Cholesterolwaarden variëren gedurende de menstruele cyclus
Chapel Hill, NC - Cholesterol levels in women vary significantly across the different phases of the menstrual cycle, a new study has shown . The results, according to investigators, have practical implications as well as implications for future clinical trials that include women.
"Cyclic variations in lipoprotein-cholesterol levels observed in the present study may have clinical implications regarding the appropriate timing of lipoprotein-cholesterol measurement during the cycle and may need to be accounted for in the design and interpretation of studies in women of reproductive age," write lead investigator Dr Sunni Mumford (University of North Carolina, Chapel Hill) and colleagues in a report published online June 9, 2010 in the Journal of Clinical Endocrinology and Metabolism.
In their paper, the authors point out that hormone therapy in the Women's Health Initiative (WHI) and Heart and Estrogen/Progestin Replacement Study (HERS) improved lipoprotein profiles, even though it was ultimately associated with increased rates of cardiovascular disease. With exogenous estrogen altering the lipid profile, the hypothesis entering this analysis was that endogenous estrogens might also have a similar effect on lipids.

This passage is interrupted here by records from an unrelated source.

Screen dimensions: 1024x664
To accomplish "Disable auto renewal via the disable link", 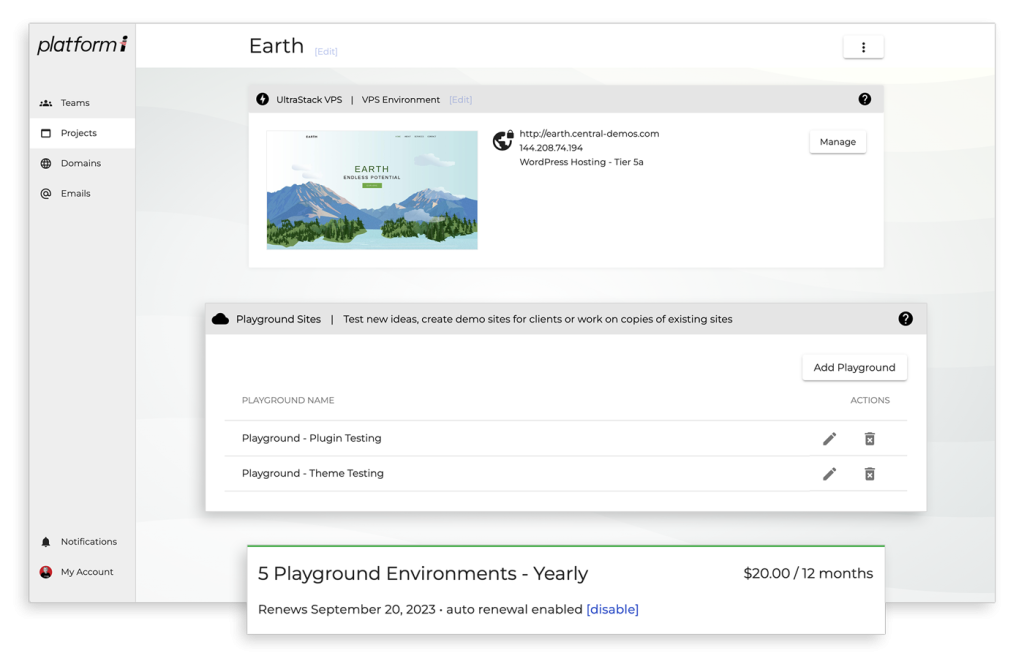I will (612, 609).
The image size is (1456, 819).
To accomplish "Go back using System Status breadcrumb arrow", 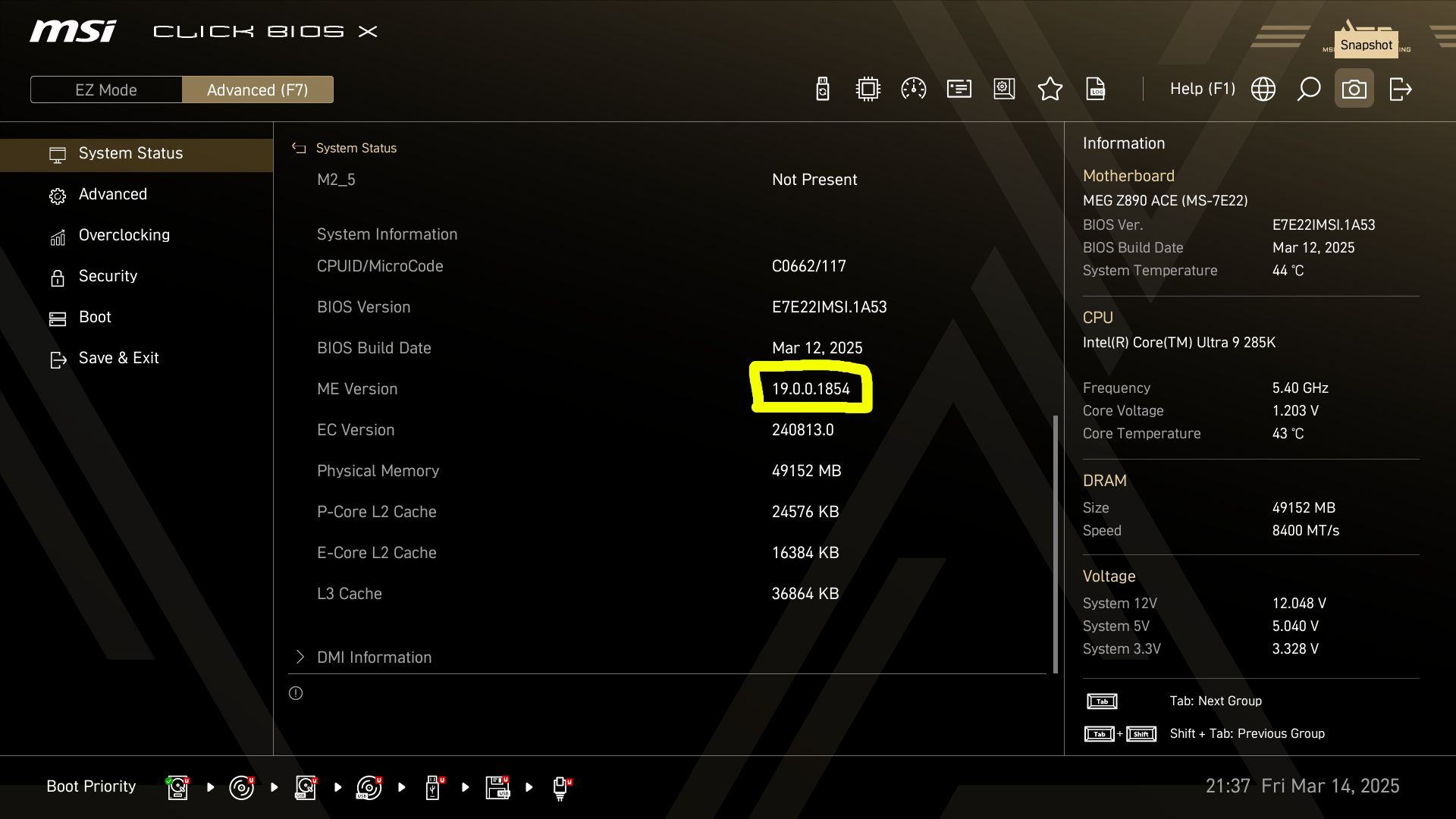I will (299, 149).
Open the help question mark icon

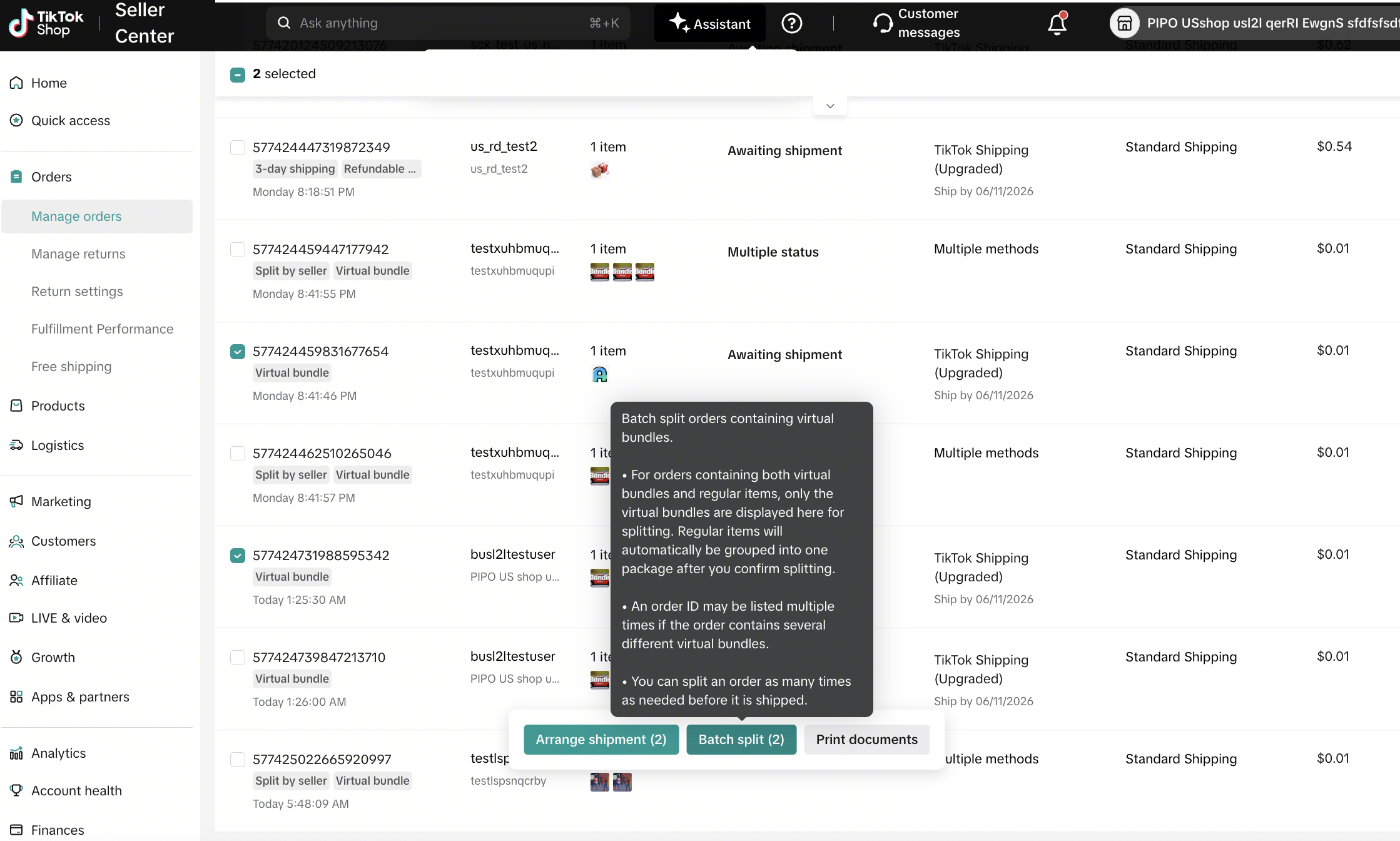(x=791, y=23)
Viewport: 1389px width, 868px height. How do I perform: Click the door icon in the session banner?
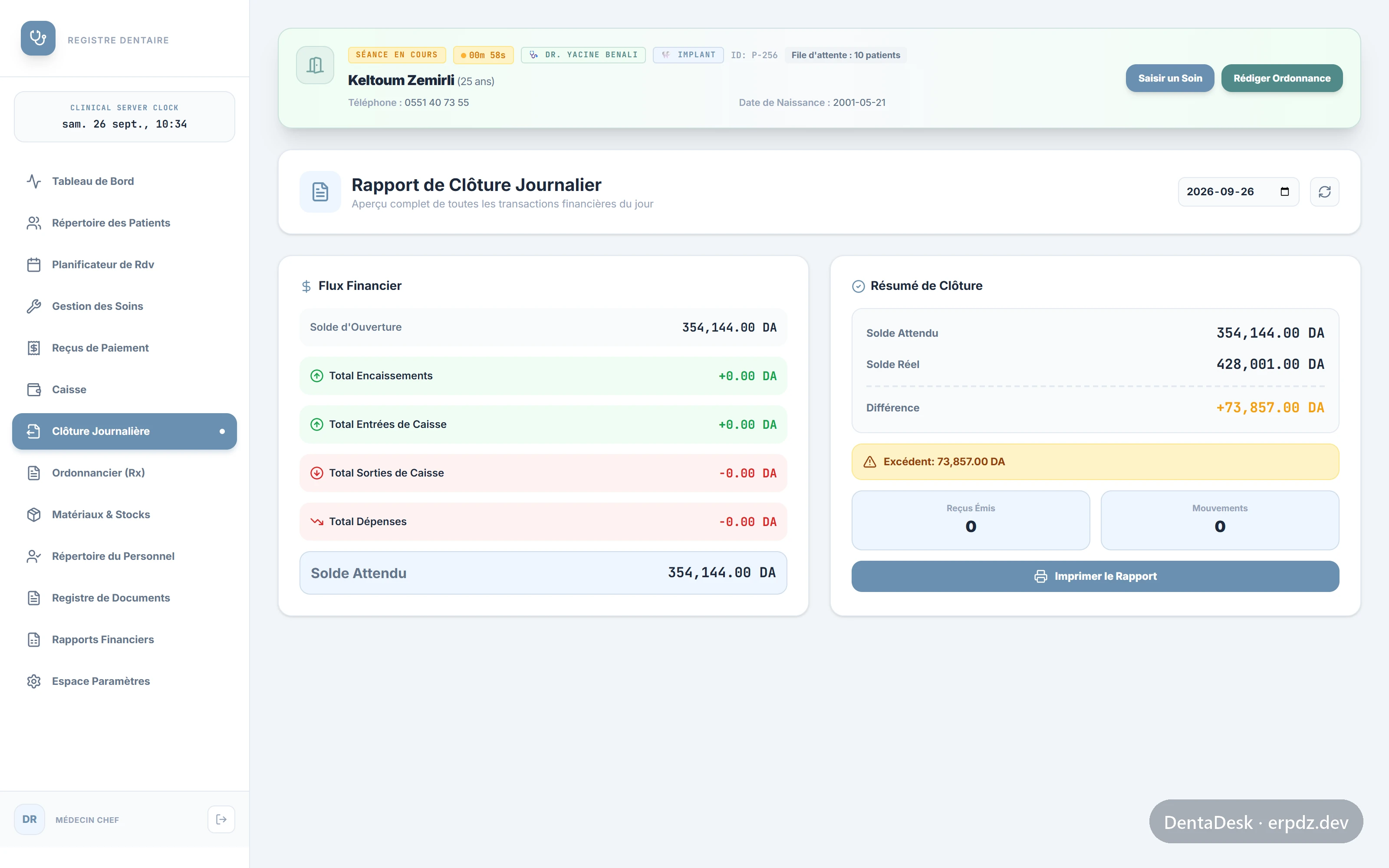[315, 65]
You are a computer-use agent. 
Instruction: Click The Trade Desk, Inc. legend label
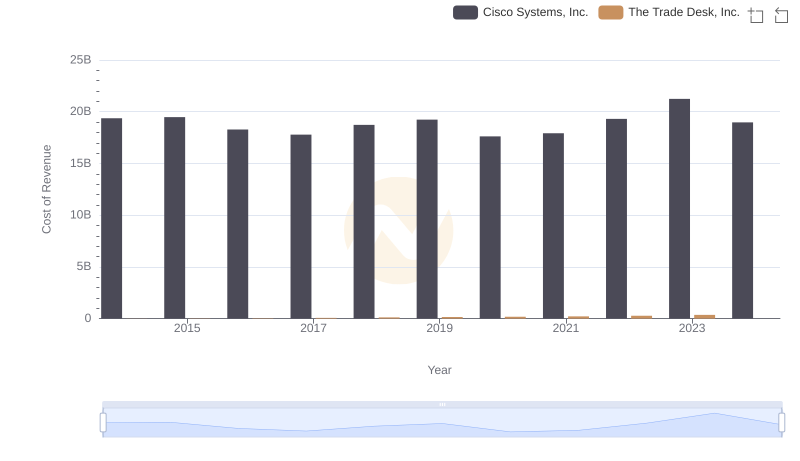[x=683, y=13]
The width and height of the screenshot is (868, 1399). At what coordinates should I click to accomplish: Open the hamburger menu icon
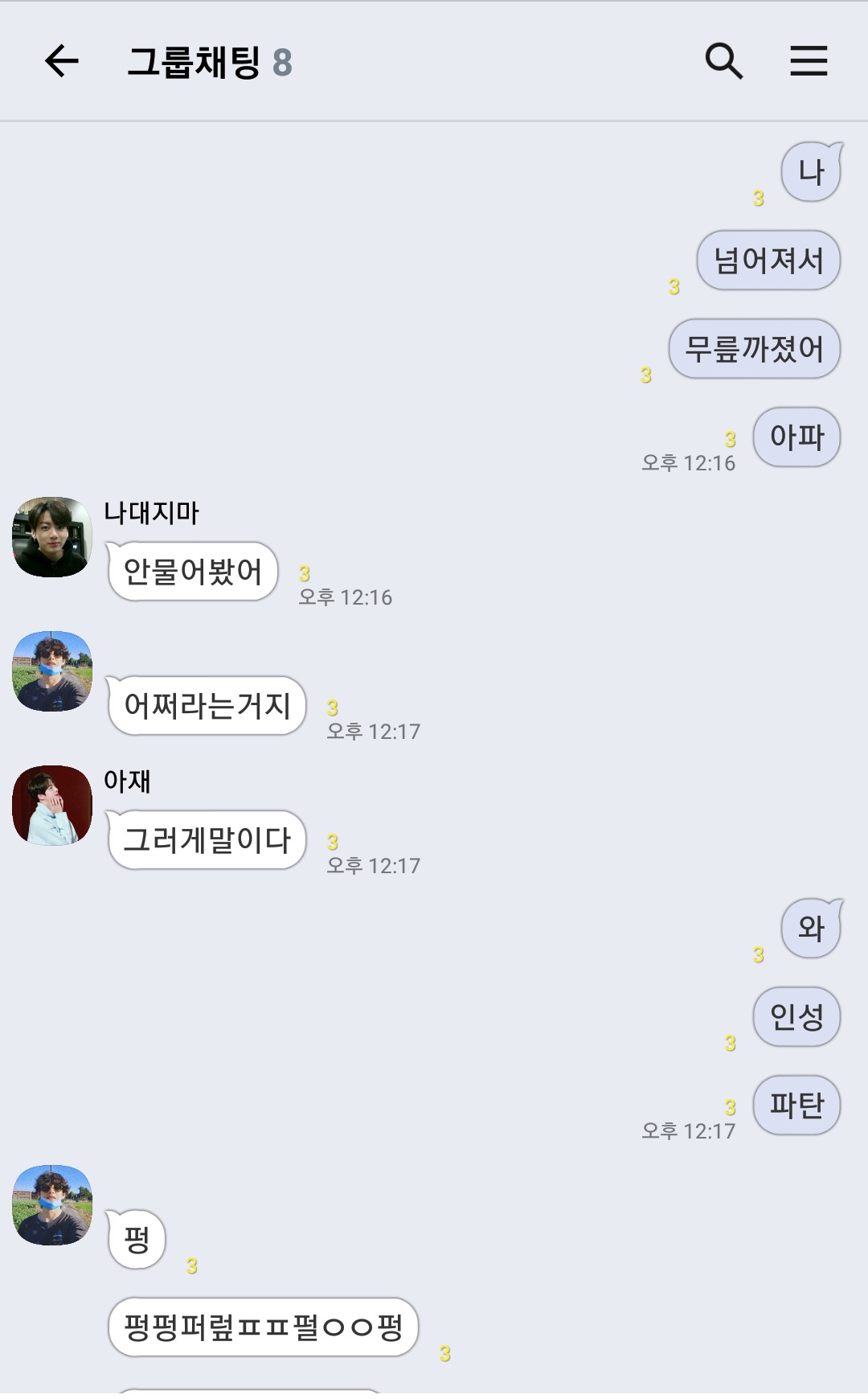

The researchers assessed the total cholesterol, HDL cholesterol, LDL cholesterol, and triglycerides of 259 healthy, premenopausal women currently not taking oral contraceptives or other medications. Among these women, total cholesterol, LDL cholesterol, and triglycerides were highest during the follicular phase of the cycle and declined during the luteal phase. LDL cholesterol, for example, declined 4.9% from the midfollicular phase to the midluteal phase of the menstrual cycle, while total cholesterol declined 3.0%. HDL cholesterol levels were highest during ovulation but did not change during the other phases of the cycle.
When assessed during the follicular phase of the cycle, 14% of women had high total-cholesterol levels, whereas 8% of women measured during the late luteal phase had total-cholesterol levels considered high. Results were similar when assessing women with high LDL-cholesterol levels.
"Although the total-cholesterol and LDL changes observed were modest, only 5% to 8%, on average, women [crossed] between clinical boundaries of acceptable levels," write Mumford and colleagues. "While treatment decisions regarding the lipid profile may still require repeated samples above the recommended level, standardizing the timing of lipid measurements may improve the interpretability of results and consequently reduce the overall number of tests."
In a linear-effects model testing acute-phase associations, meaning between measurements taken on the same day, the group showed that estradiol was positively associated with HDL cholesterol and inversely associated with total and LDL cholesterol and with triglycerides.
1. Mumford SL, Schisterman EF, Siega-Riz AM, et al. A longitudinal study of serum lipoproteins in relation to endogenous reproductive hormones during the menstrual cycle: Findings from the BioCycle study. J Clin Endocrinol Metab 2010; DOI: 10.1210/jc.2010-0109.